Busting the myths around Income Protection
Durban - Bidvest Life’s research shows that a 30-year-old male has a 15% chance of dying before the end of his working career – but a 91% chance of being unable to work for a period of two weeks or more during his working career 1 .
What if you couldn’t work because of injury or illness, how would you manage financially? For most ordinary working people, the answer is simple: they wouldn’t. And yet, relatively few South Africans have taken steps to protect their incomes.
Part of the reasons for this is that there’s just not enough awareness of income protection as an insurance category in South Africa, says Zanele Ntulini, Chief Marketing Officer at life insurer Bidvest Life. There are also several popular myths around income protection, which she is keen to bust for once and for all.
Myth: Income protection is perceived to be expensive
Reality: Income protection is more affordable than you think. You can protect up to 100% of your after-tax income against life’s curveball from as little as R100 a month*. You can decide to insure less than 100% of your income due to affordability, or simply because you don’t feel you need the full amount you can do so. The minimum cover required is R1000 per month. Either way, make sure you’ve considered the financial impact if you are unable to work for a period of time as a result of an illness or injury. Even temporary setbacks can quickly spiral, with long-term financial consequences.
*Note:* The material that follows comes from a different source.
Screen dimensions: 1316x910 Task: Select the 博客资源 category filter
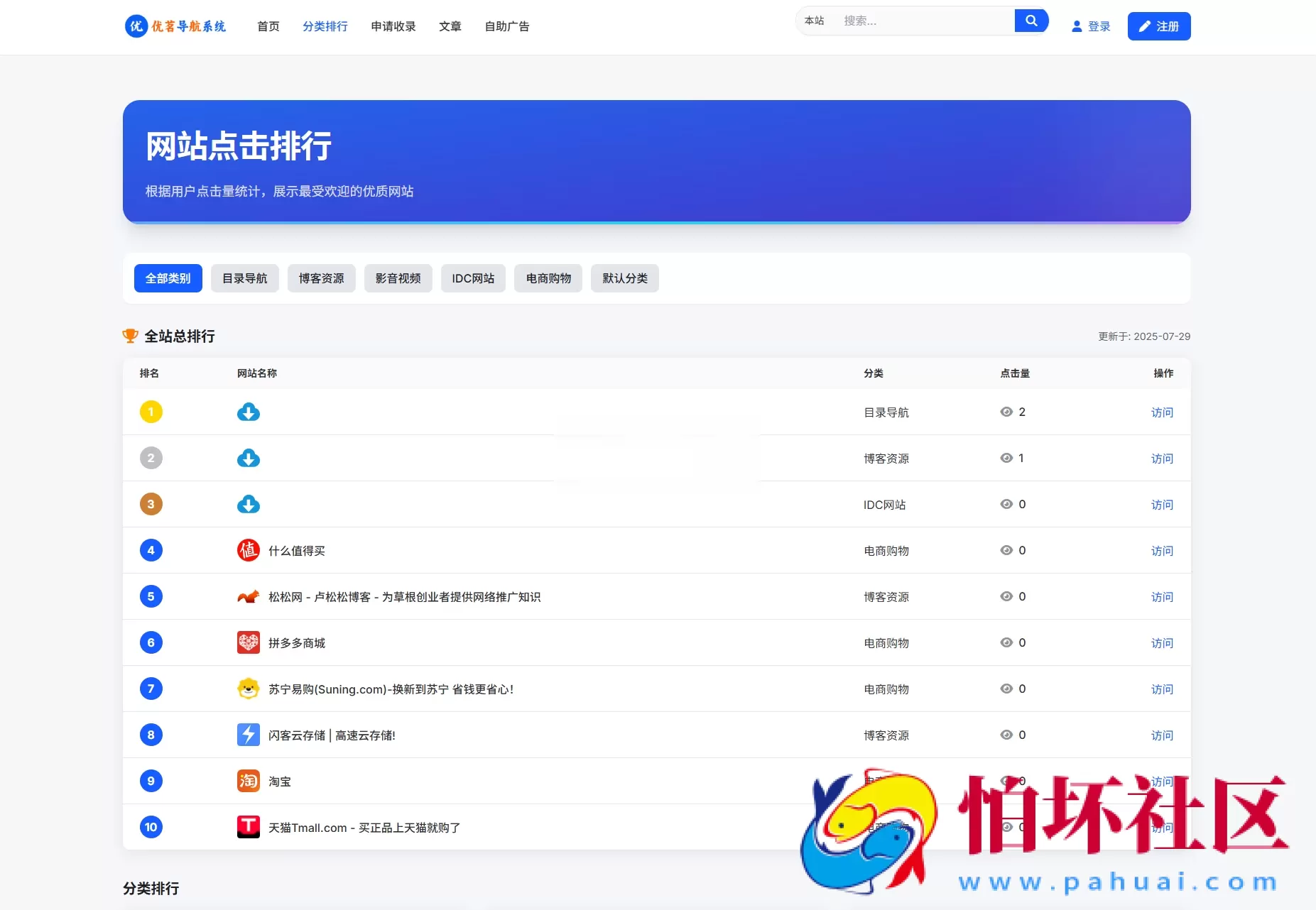[x=321, y=278]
Myth: Income protection is only for people with permanent employment
Reality: Today, more people are working in the gig-economy as freelancers, contractors or have side-hustles to supplement their incomes. “We believe that all hard-working South Africans should be able to protect their income against the risk of an injury, illness, disability or death no matter how they earn their income. This is not a product that is exclusive to salaried individuals, but is accessible for business owners, self-employed and freelancers, commission earners, and even high-risk occupations such as artists and musicians, as well as non-income earners like students and homemakers” said Ntulini.
Myth: Income protection doesn’t pay out
Reality: Bidvest Life paid 92% of all claims made in 2020. Of the 8% of claims that weren’t paid, the leading cause of non-payment was that clients tried to make income protection claims within their waiting periods. In income protection terms, the waiting period is the number of days a policyholder must be sick or unable to work before a claim will start paying. “If you’re not sure how waiting periods work, ask your financial adviser. They’ll be able to explain how different waiting periods can impact you, and what they mean when it comes to claims stage,” said Ntulini.
“Many consumers think they’ll be able to fall back on sick leave, savings or even skimp by for a month or two if they can’t work. The fact is that for many South Africans, a three-month interruption can have dire financial consequences,” says Ntulini. “Income Protection solves for what really matters: protecting yourself, your business and your family against unexpected expenses incurred due to illness, injury, disability or death.”